In 1948, Kegel exercises were first described by Arnold Kegel for pelvic floor muscle strengthening. The perineometer, also called the vaginal manometer, has been designed to record the contraction strength of pelvic floor muscles and can be used to guide the participants to conduct the exercises correctly. Dr. Kegel’s study showed that the exercises could help to prevent cystocele, rectocele, and urinary stress incontinence. Ashton-Miller et al. indicated that urethral sphincters and supportive systems in females could prevent urinary incontinence and genital organ prolapse. The supportive systems are composed of the pelvic floor muscles, the vaginal wall, the arcus tendinous fascia pelvis, and the endopelvic fascia. The pelvic floor muscles (PFM), which consist of the levator ani and coccygeus muscles, are crucial for supporting pelvic organs. The levator ani muscle comprises three portions: the puborectalis, pubococcygeus, and iliococcygeus muscles. The puborectalis muscle forms a sling around the anorectal junction. By contracting the puborectalis muscle, the urogenital hiatus closes during physical activities. The pubococcygeus muscle runs from the pubis to the coccyx, and the iliococcygeus muscle is the most lateral part of the levator ani muscle. They form a flat plate called the levator plate, helping stabilize the pelvic organ. However, the pelvic floor muscles may become weakened by aging, pregnancy, vaginal delivery, surgery, etc. As a result, the patient will suffer from urinary incontinence and pelvic organ prolapses.

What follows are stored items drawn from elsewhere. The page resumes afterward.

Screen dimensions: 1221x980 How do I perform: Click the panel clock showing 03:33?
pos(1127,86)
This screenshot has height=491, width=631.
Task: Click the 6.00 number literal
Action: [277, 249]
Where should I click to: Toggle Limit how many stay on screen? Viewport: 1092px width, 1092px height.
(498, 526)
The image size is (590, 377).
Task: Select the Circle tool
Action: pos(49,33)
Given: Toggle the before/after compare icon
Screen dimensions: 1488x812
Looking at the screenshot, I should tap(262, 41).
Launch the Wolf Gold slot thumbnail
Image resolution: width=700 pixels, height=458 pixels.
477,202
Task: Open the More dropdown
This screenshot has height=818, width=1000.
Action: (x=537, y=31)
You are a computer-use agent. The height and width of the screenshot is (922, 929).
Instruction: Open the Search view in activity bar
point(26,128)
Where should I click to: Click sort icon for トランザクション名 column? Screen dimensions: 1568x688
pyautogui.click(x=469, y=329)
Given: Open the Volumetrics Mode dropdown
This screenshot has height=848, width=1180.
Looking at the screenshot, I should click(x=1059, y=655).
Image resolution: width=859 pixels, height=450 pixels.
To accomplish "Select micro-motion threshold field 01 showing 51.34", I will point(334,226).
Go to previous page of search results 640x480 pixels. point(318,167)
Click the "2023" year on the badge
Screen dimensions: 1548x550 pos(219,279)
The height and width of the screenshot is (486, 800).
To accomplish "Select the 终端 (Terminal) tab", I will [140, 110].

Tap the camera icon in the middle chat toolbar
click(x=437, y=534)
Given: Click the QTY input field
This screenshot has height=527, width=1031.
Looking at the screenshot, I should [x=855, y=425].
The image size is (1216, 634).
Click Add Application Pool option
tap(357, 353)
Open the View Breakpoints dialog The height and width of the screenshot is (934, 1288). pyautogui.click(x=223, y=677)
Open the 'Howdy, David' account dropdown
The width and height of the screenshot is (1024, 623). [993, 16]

There are lots of treatments to manage the pelvic floor weakness, including medication and surgeries. Kegel exercises are among the most popular therapies because people can implement them as a daily routine. Kegel exercises are usually custom-made. The number of contractions, duration of holding time, and sets vary across different participants. Currently, there is no fixed protocol for Kegel exercises, but the fundamental rules include: (1) to identify the appropriate muscles which stop or slow the urination, (2) to contract the muscles as mentioned earlier in a correct manner and (3) to repeat the cycle for several times. Many people may contract their hip adductor, abdomen, and gluteal muscles, instead of the pelvic floor muscles during the exercises. Furthermore, alternating fast and slow contractions serve as the key elements of the exercises (Figure 1).
During the fast contractions, the patients tighten and relax the pelvic muscles quickly. During the slow contractions, the patients hold the contracted muscles for a longer period and then relax. The fast contractions train the pelvic floor muscles to adapt to the increased intra-abdominal pressure during coughing and laughing. The slow contractions help with muscle strengthening. Kegel exercises can be used in combination with biofeedback and electrotherapy to improve the treatment effect. Specific devices such as perineometer, Kegelmaster, and vaginal cones are an option in conjunction with Kegel exercises for resistance training.